** Opening Data block **

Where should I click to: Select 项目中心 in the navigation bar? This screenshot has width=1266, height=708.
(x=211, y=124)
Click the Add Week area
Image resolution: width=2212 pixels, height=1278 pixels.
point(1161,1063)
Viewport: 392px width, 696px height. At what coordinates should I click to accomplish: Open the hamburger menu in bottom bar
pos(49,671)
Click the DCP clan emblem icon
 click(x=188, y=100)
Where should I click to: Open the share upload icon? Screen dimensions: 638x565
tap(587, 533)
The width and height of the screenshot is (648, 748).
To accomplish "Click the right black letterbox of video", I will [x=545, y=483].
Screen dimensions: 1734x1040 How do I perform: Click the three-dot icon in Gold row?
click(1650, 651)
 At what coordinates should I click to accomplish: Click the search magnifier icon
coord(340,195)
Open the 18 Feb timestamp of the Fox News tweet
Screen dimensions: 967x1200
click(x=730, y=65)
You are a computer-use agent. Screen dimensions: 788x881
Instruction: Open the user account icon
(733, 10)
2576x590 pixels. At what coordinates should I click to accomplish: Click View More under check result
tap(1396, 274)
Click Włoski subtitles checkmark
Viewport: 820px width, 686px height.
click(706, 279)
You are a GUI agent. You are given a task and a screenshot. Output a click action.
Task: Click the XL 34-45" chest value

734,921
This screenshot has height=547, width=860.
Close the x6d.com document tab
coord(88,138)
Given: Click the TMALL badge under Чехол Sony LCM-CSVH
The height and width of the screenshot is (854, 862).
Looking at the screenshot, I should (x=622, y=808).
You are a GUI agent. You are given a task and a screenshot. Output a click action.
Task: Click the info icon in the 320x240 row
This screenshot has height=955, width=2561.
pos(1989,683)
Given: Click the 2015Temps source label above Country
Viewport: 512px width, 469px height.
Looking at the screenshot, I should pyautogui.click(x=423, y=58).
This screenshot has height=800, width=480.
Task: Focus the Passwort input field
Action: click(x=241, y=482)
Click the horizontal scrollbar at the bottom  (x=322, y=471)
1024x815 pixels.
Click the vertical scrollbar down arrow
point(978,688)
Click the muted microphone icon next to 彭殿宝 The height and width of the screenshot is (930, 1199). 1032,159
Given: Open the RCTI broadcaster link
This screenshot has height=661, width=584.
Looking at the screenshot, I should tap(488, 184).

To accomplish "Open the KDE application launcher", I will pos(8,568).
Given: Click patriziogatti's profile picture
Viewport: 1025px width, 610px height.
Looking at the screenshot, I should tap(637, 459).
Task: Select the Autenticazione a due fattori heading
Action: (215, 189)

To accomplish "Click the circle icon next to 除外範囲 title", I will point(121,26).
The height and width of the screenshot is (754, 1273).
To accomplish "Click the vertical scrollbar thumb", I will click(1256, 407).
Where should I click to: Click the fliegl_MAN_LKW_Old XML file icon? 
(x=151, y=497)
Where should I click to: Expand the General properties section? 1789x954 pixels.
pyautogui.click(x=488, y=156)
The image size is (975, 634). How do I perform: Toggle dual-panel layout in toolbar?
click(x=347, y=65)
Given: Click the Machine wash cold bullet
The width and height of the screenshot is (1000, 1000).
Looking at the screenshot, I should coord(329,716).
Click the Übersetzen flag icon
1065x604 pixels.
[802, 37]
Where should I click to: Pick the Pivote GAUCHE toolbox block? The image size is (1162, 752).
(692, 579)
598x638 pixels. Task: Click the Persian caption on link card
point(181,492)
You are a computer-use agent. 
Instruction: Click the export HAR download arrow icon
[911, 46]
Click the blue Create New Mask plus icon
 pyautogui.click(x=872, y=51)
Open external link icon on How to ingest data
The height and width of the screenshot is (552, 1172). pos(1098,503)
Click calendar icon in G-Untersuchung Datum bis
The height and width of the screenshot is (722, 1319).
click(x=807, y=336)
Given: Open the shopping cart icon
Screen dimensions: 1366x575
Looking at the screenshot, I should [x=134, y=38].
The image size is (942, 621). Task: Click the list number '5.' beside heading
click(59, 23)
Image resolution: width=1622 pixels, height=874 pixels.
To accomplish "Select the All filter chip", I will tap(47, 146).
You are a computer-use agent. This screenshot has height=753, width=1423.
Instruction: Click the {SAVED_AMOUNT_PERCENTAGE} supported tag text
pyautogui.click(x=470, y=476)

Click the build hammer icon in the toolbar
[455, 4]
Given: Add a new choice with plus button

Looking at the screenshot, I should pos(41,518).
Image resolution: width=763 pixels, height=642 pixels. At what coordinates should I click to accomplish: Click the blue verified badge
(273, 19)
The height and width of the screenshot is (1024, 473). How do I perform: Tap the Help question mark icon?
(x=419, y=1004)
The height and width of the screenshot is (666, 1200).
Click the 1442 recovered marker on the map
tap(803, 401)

** Closing Data block **

▶ [Activity]: If a line of the records above includes the word "computer", count it; state the final number with no other words.

▶ [Completed exercise]: 3